→ GOAL OF THE EXERCISE: Copy out verbatim everything from "I will look into that" down to "modify you hta." in the forum thread about dual crown fork steerer sizes below.

# Can I get a dual crown fork with one and a half inch steerer tube diameter?



## DownHillBermBreaker (Dec 1, 2011)

I have looked around but all of the forks have 1 1/8 steerer tubes, help?
:madman:
Thanks


----------



## ebxtreme (Jan 6, 2004)

No. Why would you want /need one anyway?


----------



## DownHillBermBreaker (Dec 1, 2011)

Well my bikes got a 1.5 head tube, so I figured that i should get a fork that fits it, and i am running a Rock Shox Solo Air right now and was fixin' to get a dual crown, but I couldnt find one with a 1.5. They dont make 'em?


----------



## weird terry (Feb 17, 2005)

Risse Racing makes aftermarket crowns with 1.5 for the Fox 40 or Marz 888

Risse Racing - Aftermarket mountain bike components. Fox 40 and Marzocchi 888 fork clamps


----------



## foulhabits (Mar 3, 2011)

DownHillBermBreaker said:


> Well my bikes got a 1.5 head tube, so I figured that i should get a fork that fits it, and i am running a Rock Shox Solo Air right now and was fixin' to get a dual crown, but I couldnt find one with a 1.5. They dont make 'em?


Most downhill bikes and FR bikes are made with a 1.5 head tube for strength. If a dual crown was made with a 1.5 steer tube it would make it heavier while the 1 1/8 has been proven to be perfect size for dual crowns. So you ask what do you do then? The answer is a 1.5 to 1 1/8 reducing headset. Check with: FSA, Works components, Cane creek, Chris king, exc...


----------



## Uncle Cliffy (Jul 7, 2006)

weird terry said:


> Risse Racing makes aftermarket crowns with 1.5 for the Fox 40 or Marz 888
> 
> Risse Racing - Aftermarket mountain bike components. Fox 40 and Marzocchi 888 fork clamps


----------



## DownHillBermBreaker (Dec 1, 2011)

weird terry:
thanks, i will look into it :thumbsup:


----------



## DownHillBermBreaker (Dec 1, 2011)

I will look into that as well, foulhabits


----------



## whoda*huck (Feb 12, 2005)

With a 1.5" steerer you won't have the option of using an angled headset to modify you hta.


----------



## Iceman2058 (Mar 1, 2007)

You definitely don't need to buy an aftermarket crown with 1.5 steerer. Most DH/FR frames are 1.5" or tapered today, they are built that way to a: increase frame strength by providing more material/a bigger surface to weld the top and bottom tubes to, and b: to allow you to run a single crown 1.5 or tapered fork (where the 1.5" diameter helps make the fork significantly stronger) if you want to. When you run a dual crown fork (where a 1.5 steerer offers no advantage at all), just pick out the appropriate converter headset (1.5 to 1 1/8, or a tapered variant). This also has the advantage of being able to to run an AngleSet headset (which allows you to modify the headangle), or a zero-stack headset ("internal bearings") which gives a lower front end.


----------



## Josie7 (Feb 27, 2012)

foulhabits said:


> Most downhill bikes and FR bikes are made with a 1.5 head tube for strength. If a dual crown was made with a 1.5 steer tube it would make it heavier while the 1 1/8 has been proven to be perfect size for dual crowns. So you ask what do you do then? The answer is a 1.5 to 1 1/8 reducing headset. Check with: FSA, Works components, Cane creek, Chris king, exc...

→ RECORD EXTRACTS:
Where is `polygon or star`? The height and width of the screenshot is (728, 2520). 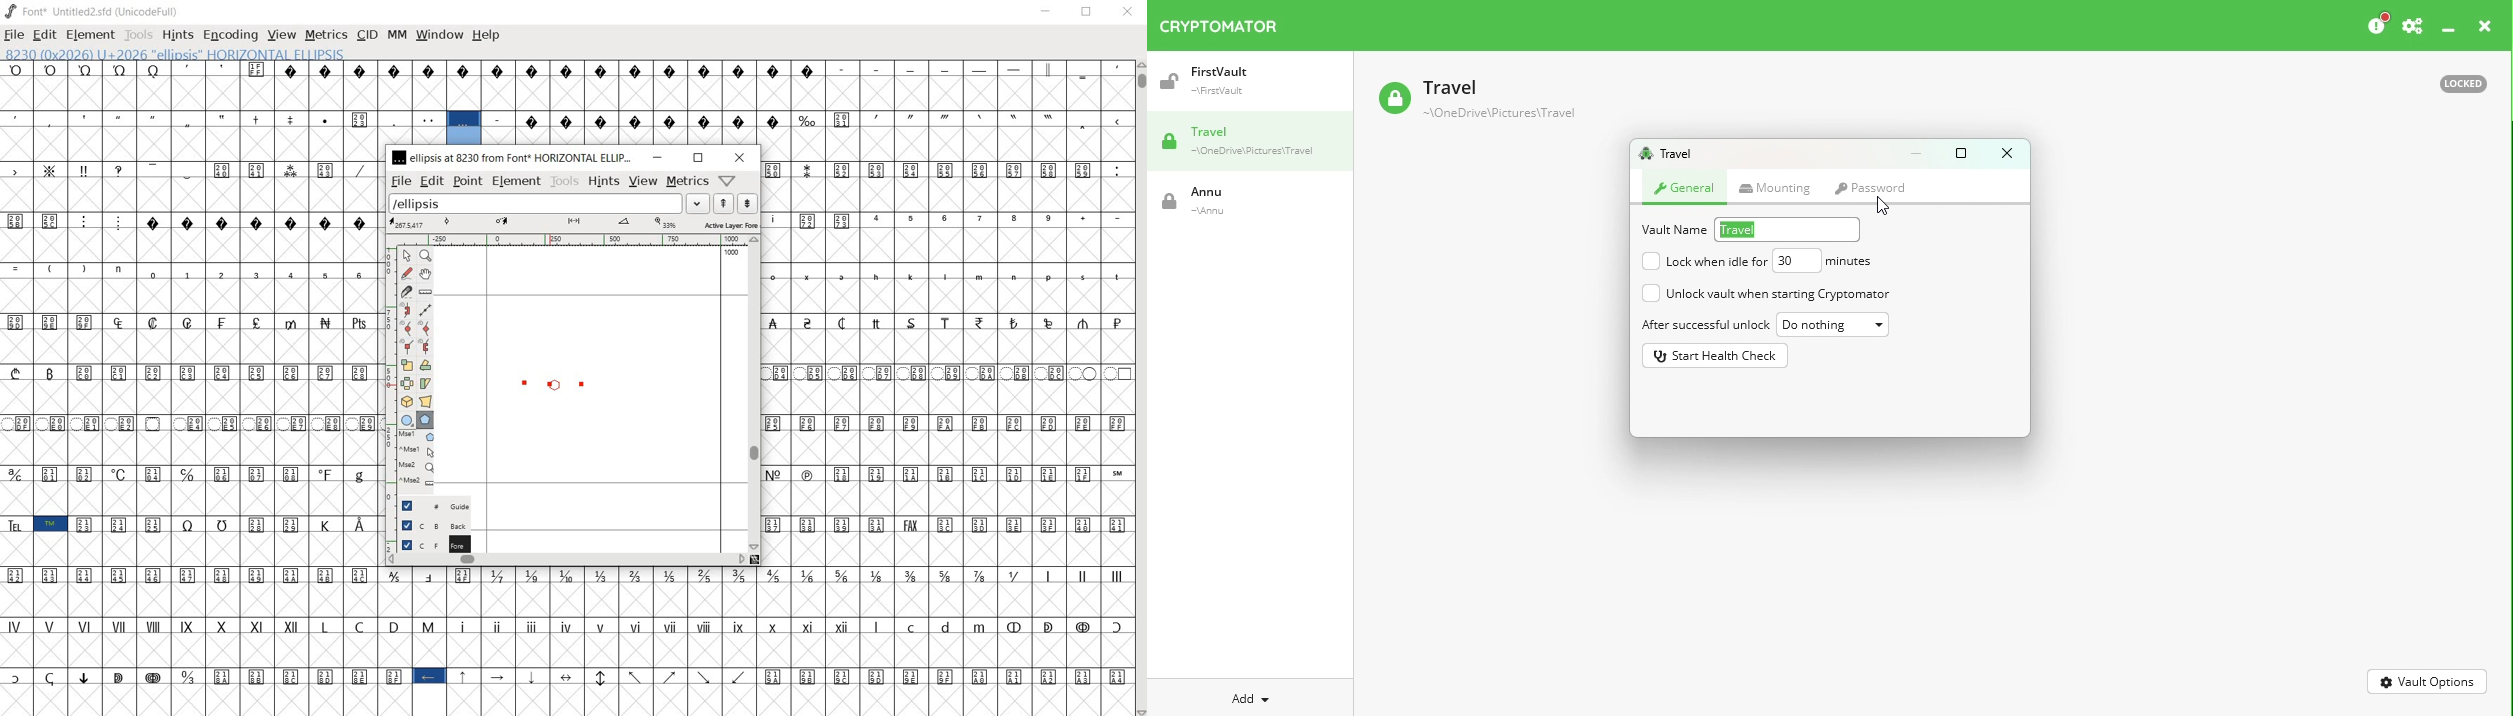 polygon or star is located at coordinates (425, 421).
* * *
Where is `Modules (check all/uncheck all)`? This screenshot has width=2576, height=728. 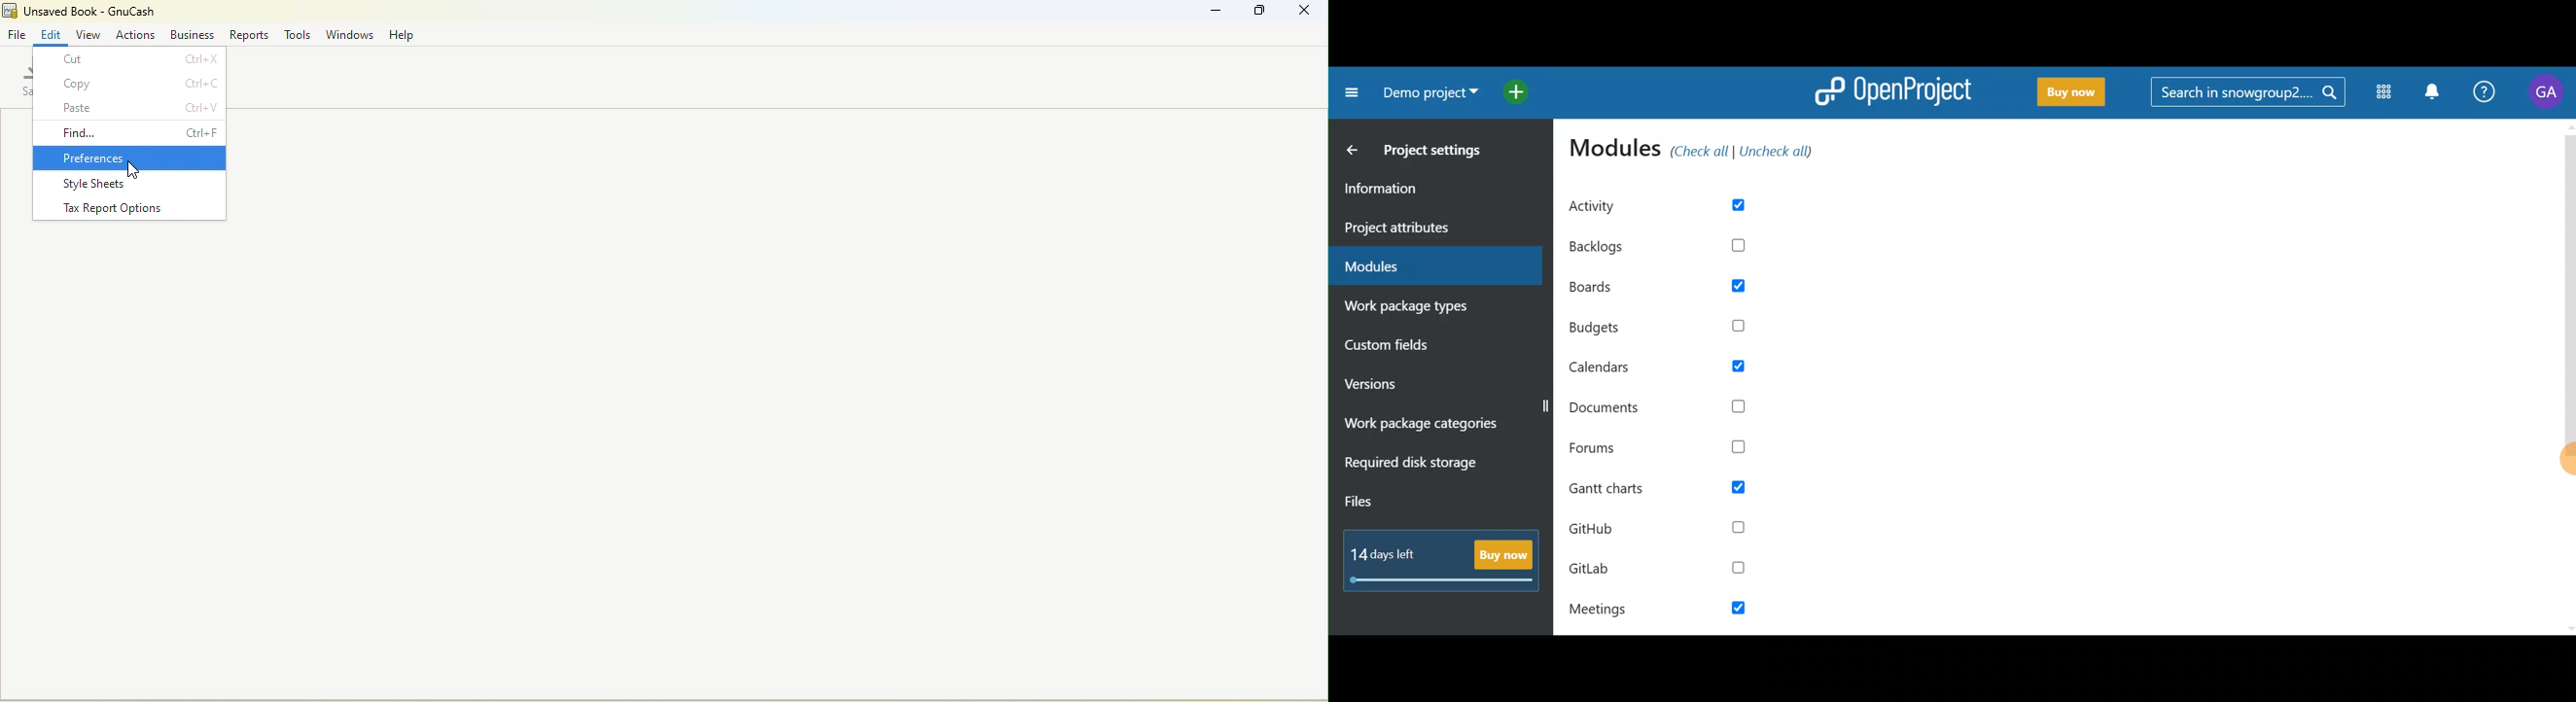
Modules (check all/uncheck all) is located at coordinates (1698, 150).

→ WRITTEN SOLUTION:
I will look into that as well, foulhabits


----------



## whoda*huck (Feb 12, 2005)

With a 1.5" steerer you won't have the option of using an angled headset to modify you hta.